Вирджиния посмотрела на подругу, как смотрят на тяжело больного человека, и даже приложила ладонь к ее лбу. Но лоб не был горячим, да и вид у Сони был на редкость цветущий.
— Пойдем-ка лучше обедать, — спохватилась Вирджиния. — Мама, наверное, уже заждалась нас. — Независимо от того, шутила Соня или говорила всерьез, она решила положить конец этому странному разговору.
Уже начало смеркаться, когда Соня вышла из трамвая. Первый, кто бросился ей в глаза, был отец; он стоял на остановке, и по его виду Соня сразу же поняла, что сюда его прислала мать. Боби не было, хотя он всегда бросался к ней с радостным визгом, едва она спускалась с подножки.

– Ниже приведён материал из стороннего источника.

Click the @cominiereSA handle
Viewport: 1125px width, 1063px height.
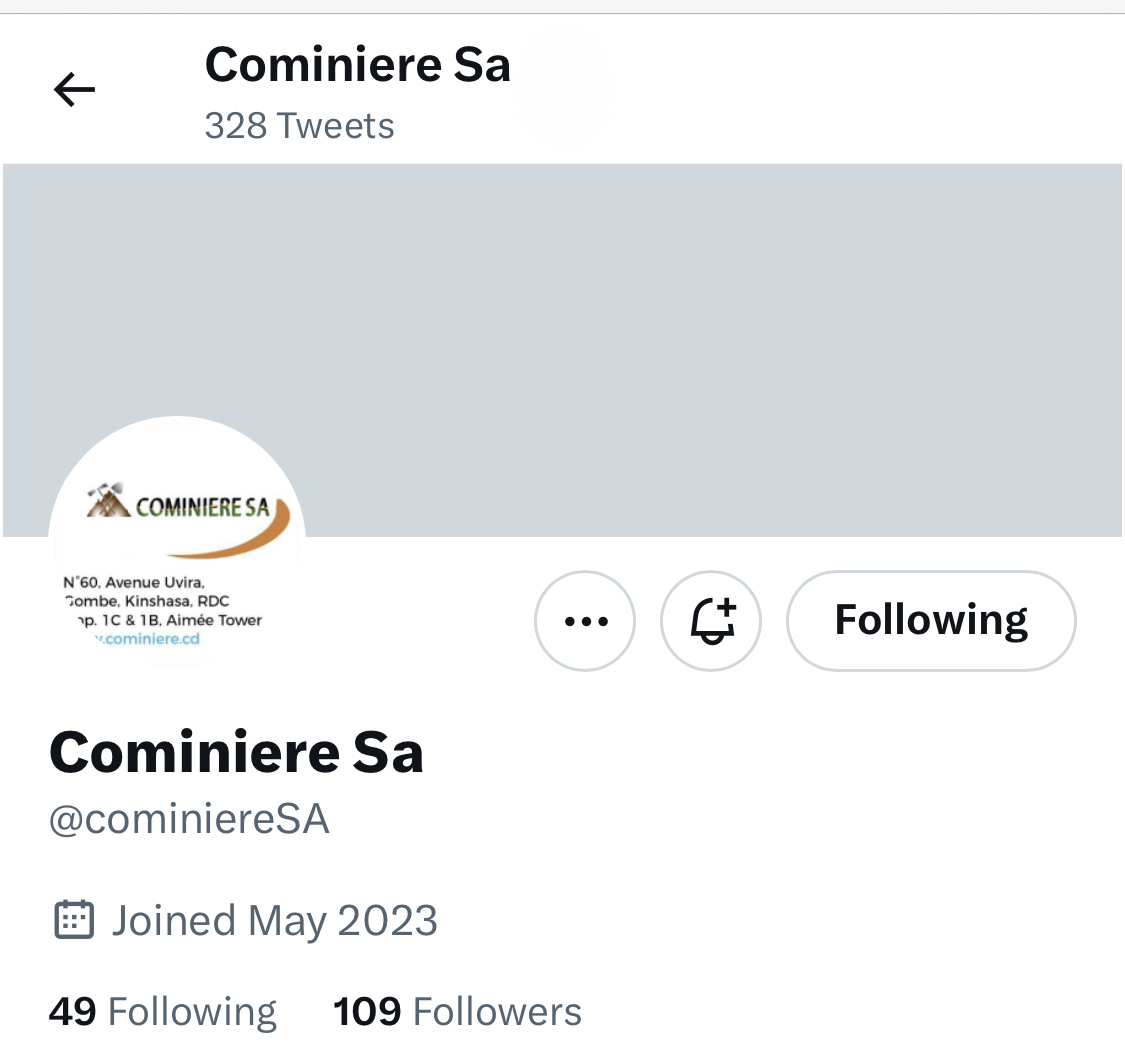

— Где Боби? — почувствовав неладное, спросила Соня и инстинктивно прижала к груди книги, словно хотела защититься ими от отцовского гнева.
Вместо ответа Тонино влепил дочери две звонкие увесистые пощечины. Соня зарделась от стыда и унижения: впервые в жизни отец поднял на нее руку, да еще на виду у всей улицы!
— А теперь марш домой! — не выходя из роли строгого отца, прикрикнул на Соню Тонино и подтолкнул ее к остерии.
«Человек должен жить по правилам, как поезд — ходить по рельсам», — любила повторять синьора Бамбина.
Правила она придумывала сама и требовала от дочери их беспрекословного исполнения. Сегодня Соня впервые ослушалась ее и не вернулась домой после школы, как ей было приказано, поэтому синьора Бамбина накрутила мужа, и тот встретил Соню пощечинами.
Под взглядами злорадно перешептывающихся кумушек Соня опрометью бросилась в остерию, пролетела через зал, где при ее появлении воцарилось молчание, и вбежала в кухню. Ей хотелось, чтобы скорее закончился этот импровизированный спектакль, в котором она получила роль непослушной дочери «всеми уважаемых супругов Бренна».
Кухня мало изменилась со времен ее детства, только вместо ледника здесь стоял теперь большой холодильник, а вместо синьоры Джильды стряпал еду новый повар из Эмилии. В остерии теперь всегда было много посетителей: люди приходили не только обедать, но и ужинать зимой и летом.
Мать старательно раскладывала на большом блюде тонкие ломтики ветчины, украшая их меленькими маринованными овощами. Откуда-то выскочил Боби и завертелся перед Соней в радостном танце. Только сейчас Соня поняла, что мать специально заперла его, наказывая ее тем самым за самовольный поступок. Бросив книги на стол, девушка села на корточки перед своей старой собачкой и заплакала. Боби испуганно слизывал слезы с ее щек.
— Нечего плакать, — не отрывая глаз от своей работы, сказала синьора Бамбина, — что заслужила, то и получила.